Eldorado was a noticeable upgrade from the La Quinta of the previous evening. Michael and I were both satisfied and relieved by this. After dropping our bags off and freshening up, we left the hotel in the late afternoon to explore.

My first impressions of Santa Fe were that it was a tiny city, made up of two main streets. The architecture consisted primarily of earthy tones, with a focus on clay being the main material. It was very befitting for a city in a state named ‘New Mexico’.



The weather that afternoon was slightly more mild than in the lower part of New Mexico. It was still hot, but bearable enough to walk around outside for at least an hour. After walking around a little and viewing the city, we decided to have dinner at a rooftop lounge called Coyote Cafe & Cantina, which was a recommendation from our hotel receptionist.

The rooftop bar was slightly busy when we came up. It was a marked change from the roadside stops we had made in small towns.

View from the top of Coyote Cantina

The food here was also a marked improvement from that of Las Cruces, and Carrizozo.

Corn cakes with grilled prawns in tangy gravy

I’d even go so far as to recommend visiting Coyote Cantina, if you ever find yourself in Santa Fe. After finishing our meal, Michael and I walked the streets a little more, and took a look at an art market that was just wrapping up in the late afternoon. In recent years, Santa Fe has become a hub for artists that are priced out of more historically art focused cities like New York, so art is plentiful here.

We had an early night after the long drive, but woke up early the next day to go to Meow Wolf, an interactive art exhibition that came as a recommendation from our hotel receptionist.

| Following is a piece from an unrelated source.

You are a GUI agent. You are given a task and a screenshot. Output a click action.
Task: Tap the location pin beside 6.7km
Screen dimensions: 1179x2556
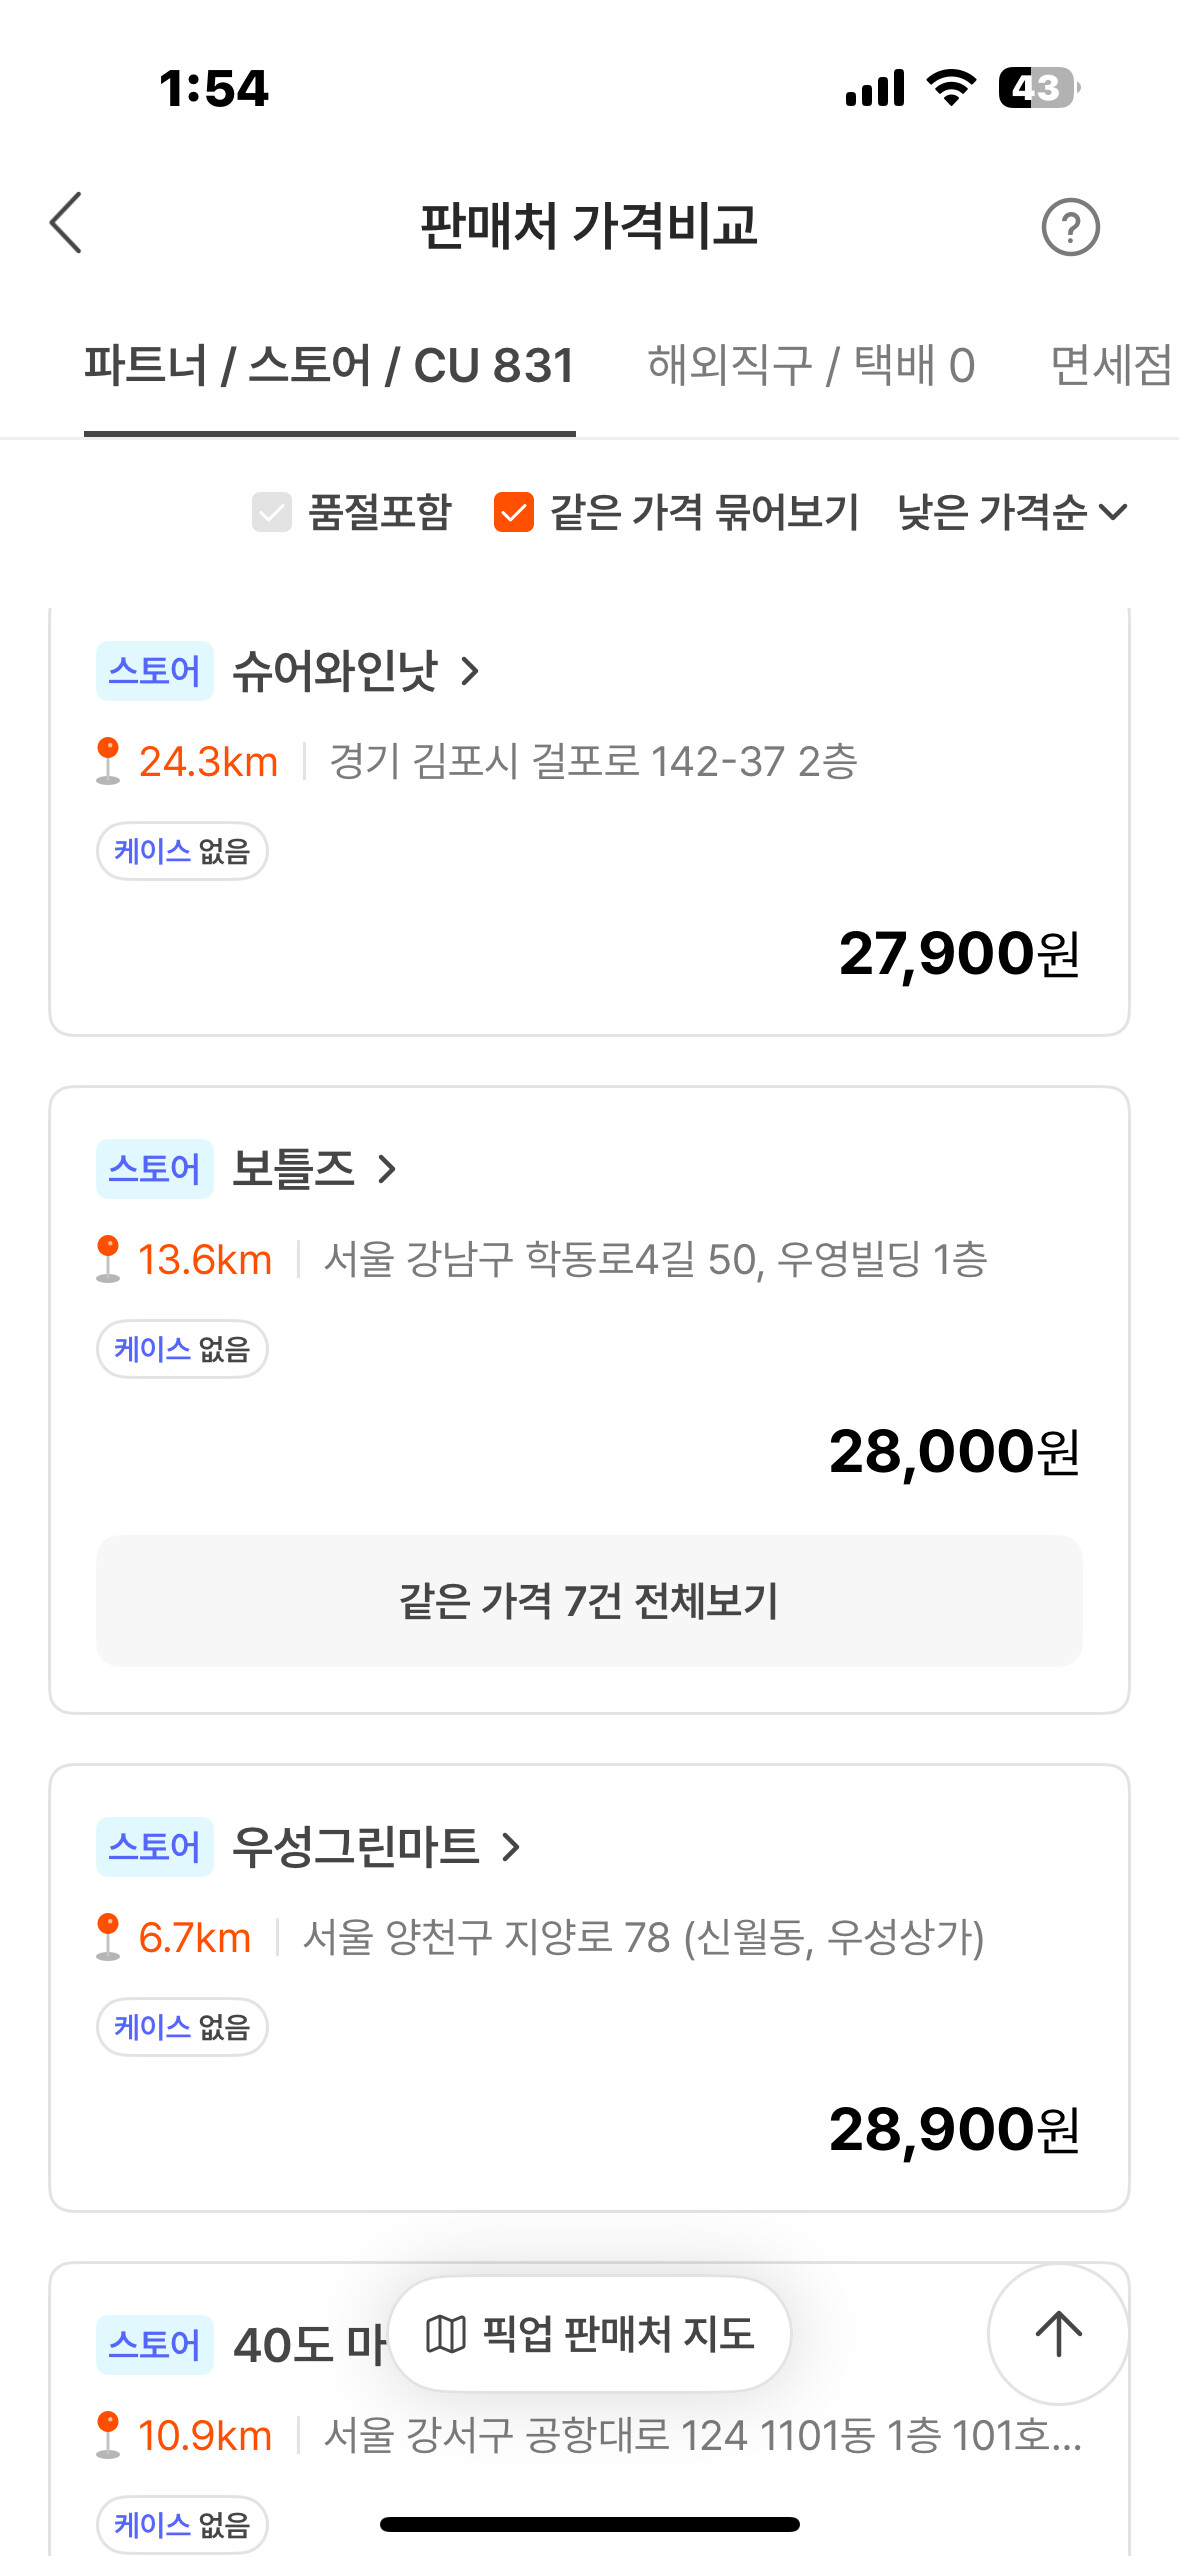coord(108,1937)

From Eldorado Hotel, it was about a 15 minute to Meow Wolf. In the building’s carpark, was this art installation, which Michael said was largely similar to an installation from Burning Man. We purchased tickets in the building and proceeded inside. The space where Meow Wolf is, was renovated from a former bowling alley with support from George R.R. Martin.


I can only describe Meow Wolf as a playground for adults. We followed a long passageway, with abstract scribblings on the wall, and found ourselves in a dark room, with a house inside.



We entered the house through the front door, and found many oddities within, reminiscent of an 80s sci-fi or fantasy movie.



From the house, there were inconspicuous ways to get into another large room that was larger than the house, and more colorfully decorated. In short, exiting the house was akin to leaving reality for a fantasy come to life.



There were several outer rooms with different themes in each section. One of the sections contained white, textured walls that resembled an ice cave. Not wanting to miss anything, we navigated each doorway and hidden exit, making sure we had covered all of them before leaving. One of my favorites was going through the small, circular hole in the washing machine, to come out in the more eclectically themed room.


As we explored the labyrinthine fun house, visitors were able to experiment with displays and games within the house, which resulted in sounds, music and lights emitting from the sensory play areas.


Some of the rooms in the house had a 1980s feel, with retro posters plastered on the walls, and 80s music playing in the background.

We spent at least an hour and a half going around the house. Setting foot inside was like entering a fantasy playhouse, not unlike something you would find in Stranger Things.




We left Meow Wolf feeling content with our day, and proceeded to Las Vegas, a small town in New Mexico, for lunch, before crossing the state line into Colorado.